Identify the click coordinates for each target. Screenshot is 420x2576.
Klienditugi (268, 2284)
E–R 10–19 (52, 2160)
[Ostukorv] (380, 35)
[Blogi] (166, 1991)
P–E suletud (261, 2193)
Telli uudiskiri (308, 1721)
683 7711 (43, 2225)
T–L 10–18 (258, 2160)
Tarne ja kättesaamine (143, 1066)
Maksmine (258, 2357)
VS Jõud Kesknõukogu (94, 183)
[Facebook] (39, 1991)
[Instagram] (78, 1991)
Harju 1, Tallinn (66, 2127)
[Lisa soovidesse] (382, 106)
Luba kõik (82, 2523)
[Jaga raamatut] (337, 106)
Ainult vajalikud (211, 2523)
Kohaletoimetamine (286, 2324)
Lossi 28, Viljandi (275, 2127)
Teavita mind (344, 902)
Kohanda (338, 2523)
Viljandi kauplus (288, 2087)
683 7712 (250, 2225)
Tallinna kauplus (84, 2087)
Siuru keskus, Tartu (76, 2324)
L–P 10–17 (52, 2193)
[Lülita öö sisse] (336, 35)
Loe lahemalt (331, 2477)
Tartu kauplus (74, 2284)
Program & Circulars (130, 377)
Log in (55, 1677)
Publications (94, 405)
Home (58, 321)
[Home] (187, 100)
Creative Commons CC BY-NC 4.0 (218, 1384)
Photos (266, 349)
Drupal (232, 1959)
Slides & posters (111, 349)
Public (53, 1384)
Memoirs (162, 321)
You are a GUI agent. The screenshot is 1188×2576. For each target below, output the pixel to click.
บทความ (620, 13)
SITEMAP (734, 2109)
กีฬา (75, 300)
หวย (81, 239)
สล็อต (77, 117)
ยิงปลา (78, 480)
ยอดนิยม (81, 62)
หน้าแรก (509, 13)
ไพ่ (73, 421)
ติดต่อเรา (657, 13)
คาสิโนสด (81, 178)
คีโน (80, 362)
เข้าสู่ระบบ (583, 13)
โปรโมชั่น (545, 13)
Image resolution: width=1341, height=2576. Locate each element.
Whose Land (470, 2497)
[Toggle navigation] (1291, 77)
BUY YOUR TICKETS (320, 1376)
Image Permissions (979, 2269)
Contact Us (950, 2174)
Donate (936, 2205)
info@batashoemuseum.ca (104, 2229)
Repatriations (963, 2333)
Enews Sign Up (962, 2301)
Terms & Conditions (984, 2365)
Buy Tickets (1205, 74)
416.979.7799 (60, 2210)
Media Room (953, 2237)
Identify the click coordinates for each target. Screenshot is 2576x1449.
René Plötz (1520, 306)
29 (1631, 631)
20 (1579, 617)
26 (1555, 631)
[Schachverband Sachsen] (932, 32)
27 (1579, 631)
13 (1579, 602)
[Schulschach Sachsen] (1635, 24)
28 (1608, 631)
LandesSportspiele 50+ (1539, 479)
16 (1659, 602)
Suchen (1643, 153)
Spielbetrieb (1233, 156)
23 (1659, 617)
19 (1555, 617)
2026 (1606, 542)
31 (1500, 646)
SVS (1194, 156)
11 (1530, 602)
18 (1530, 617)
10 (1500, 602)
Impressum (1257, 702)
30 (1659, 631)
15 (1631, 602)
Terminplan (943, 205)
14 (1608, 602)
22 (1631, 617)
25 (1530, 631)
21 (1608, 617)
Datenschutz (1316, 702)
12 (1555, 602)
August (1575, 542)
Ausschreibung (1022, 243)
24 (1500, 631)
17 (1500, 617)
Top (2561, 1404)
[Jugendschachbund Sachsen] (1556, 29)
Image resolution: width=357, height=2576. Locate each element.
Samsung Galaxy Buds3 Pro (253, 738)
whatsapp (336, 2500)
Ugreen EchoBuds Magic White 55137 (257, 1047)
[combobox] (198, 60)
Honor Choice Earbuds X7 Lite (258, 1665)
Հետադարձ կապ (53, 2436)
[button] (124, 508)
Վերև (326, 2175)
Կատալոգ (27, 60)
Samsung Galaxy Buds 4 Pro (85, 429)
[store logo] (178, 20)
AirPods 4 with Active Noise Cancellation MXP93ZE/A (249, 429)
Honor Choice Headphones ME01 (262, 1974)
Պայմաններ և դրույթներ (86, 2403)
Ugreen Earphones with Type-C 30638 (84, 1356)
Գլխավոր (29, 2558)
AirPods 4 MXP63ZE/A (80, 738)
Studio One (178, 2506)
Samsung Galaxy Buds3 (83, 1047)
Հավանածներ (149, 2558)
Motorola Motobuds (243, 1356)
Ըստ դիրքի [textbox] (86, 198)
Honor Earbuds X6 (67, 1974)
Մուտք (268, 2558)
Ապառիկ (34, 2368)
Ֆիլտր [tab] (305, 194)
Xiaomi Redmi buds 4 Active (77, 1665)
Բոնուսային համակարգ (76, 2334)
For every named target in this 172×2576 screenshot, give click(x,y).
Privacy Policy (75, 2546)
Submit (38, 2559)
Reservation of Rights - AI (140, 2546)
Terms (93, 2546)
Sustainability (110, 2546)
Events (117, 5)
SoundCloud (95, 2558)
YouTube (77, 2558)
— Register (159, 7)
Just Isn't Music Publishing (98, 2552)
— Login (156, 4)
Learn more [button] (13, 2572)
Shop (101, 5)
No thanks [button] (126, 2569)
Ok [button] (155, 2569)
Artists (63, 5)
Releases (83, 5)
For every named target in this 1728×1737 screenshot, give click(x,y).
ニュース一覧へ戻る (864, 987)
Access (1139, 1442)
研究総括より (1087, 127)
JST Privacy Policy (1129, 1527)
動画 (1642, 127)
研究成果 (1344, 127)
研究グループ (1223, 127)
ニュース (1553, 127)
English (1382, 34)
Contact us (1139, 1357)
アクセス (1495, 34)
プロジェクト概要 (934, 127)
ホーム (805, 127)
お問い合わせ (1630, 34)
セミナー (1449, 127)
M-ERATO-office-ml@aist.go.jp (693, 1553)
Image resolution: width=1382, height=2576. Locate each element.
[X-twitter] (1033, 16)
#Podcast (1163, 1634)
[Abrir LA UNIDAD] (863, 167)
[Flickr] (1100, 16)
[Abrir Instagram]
══════════
→ REQUIREMENT: Reproduce exactly the lines of the records above from the one with "Home (58, 321)" to the one with "Memoirs (162, 321)", both included, and leave out everything else.

→ EXPECTED ANSWER:
Home (58, 321)
[Home] (187, 100)
Creative Commons CC BY-NC 4.0 (218, 1384)
Photos (266, 349)
Drupal (232, 1959)
Slides & posters (111, 349)
Public (53, 1384)
Memoirs (162, 321)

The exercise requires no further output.